The average annual mobile contract spend has declined in value by over $130 in the last decade, dropping from an average spend per customer (after tax) of $23 per month in 2006 to just $12 per month in 2016. By contrast, the value of fixed broadband subscriptions declined from $25 per month to $21 per month over the same period – equivalent to just $48 per year, almost three times lower than the decline seen in the mobile space.


Richard Broughton, Research Director at Ampere Analysis says: ‘This trend can be seen within every region worldwide, and is the result of a whole host of factors, spanning the rise of fibre broadband, heavy MNO and MVNO competition, and the rise of OTT messaging.’


Mobile operators should be seeking to replicate fixed telco strategies of bundling content with their services, in order to shore up and protect a rapidly commoditising business line. Fixed telcos have achieved substantial success with their TV products - often using them as loss-leaders to support and protect their wider broadband businesses.
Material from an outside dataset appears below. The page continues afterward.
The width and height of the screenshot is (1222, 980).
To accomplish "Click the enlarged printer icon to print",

The mobile market is still growing rapidly, accounting for 70% of all communications revenue in 2016, but revenue per contract is in decline. In the last ten years, the value of an average mobile contract (ARPU) has declined from $23 per month to $12.


But fixed broadband continues to retain its value. A fixed broadband subscription was worth 70% more than a mobile customer in 2016. The average fixed broadband contract has declined in value by just 15% over the last decade. Mobile contracts however have fallen by a half over the same period.
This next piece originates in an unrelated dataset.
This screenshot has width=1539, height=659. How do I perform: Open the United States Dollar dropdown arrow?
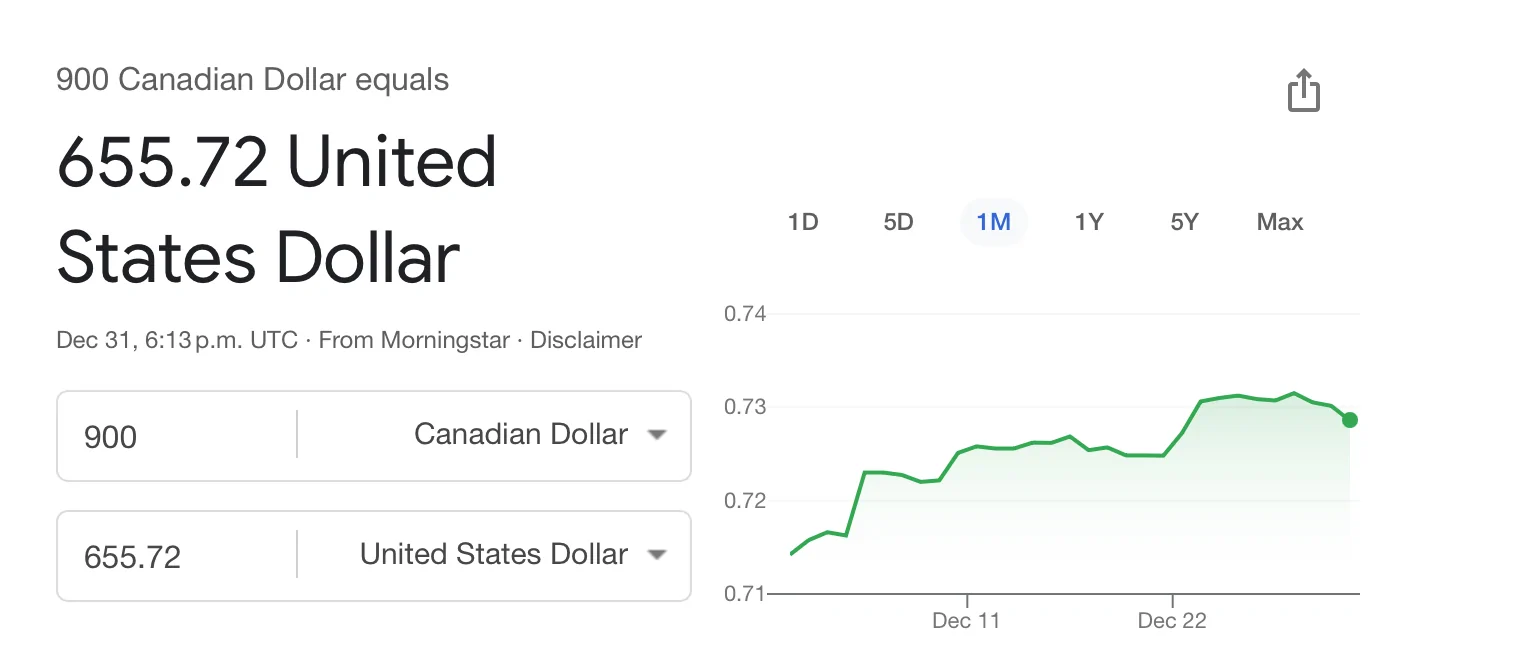pyautogui.click(x=657, y=555)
The Ampere report points to Deutsche Telekom emerging as a winner amongst the top international communications groups, by focusing on higher value Western markets. Its average monthly value per fixed and mobile communications product has dropped just 15% over the last ten years according to Ampere’s estimates.


By contrast, telcos such as Vodafone, Orange, and Telefonica, which have placed a heavier focus on emerging markets and have endured tough domestic competition, have seen average revenues per product decline by over half.


Even in the USA, a classically high-ARPU mobile market, Ampere expects fixed broadband spend per contract to overtake mobile spend per contract within the next three years, as vigorous price-driven competition begins to take its toll.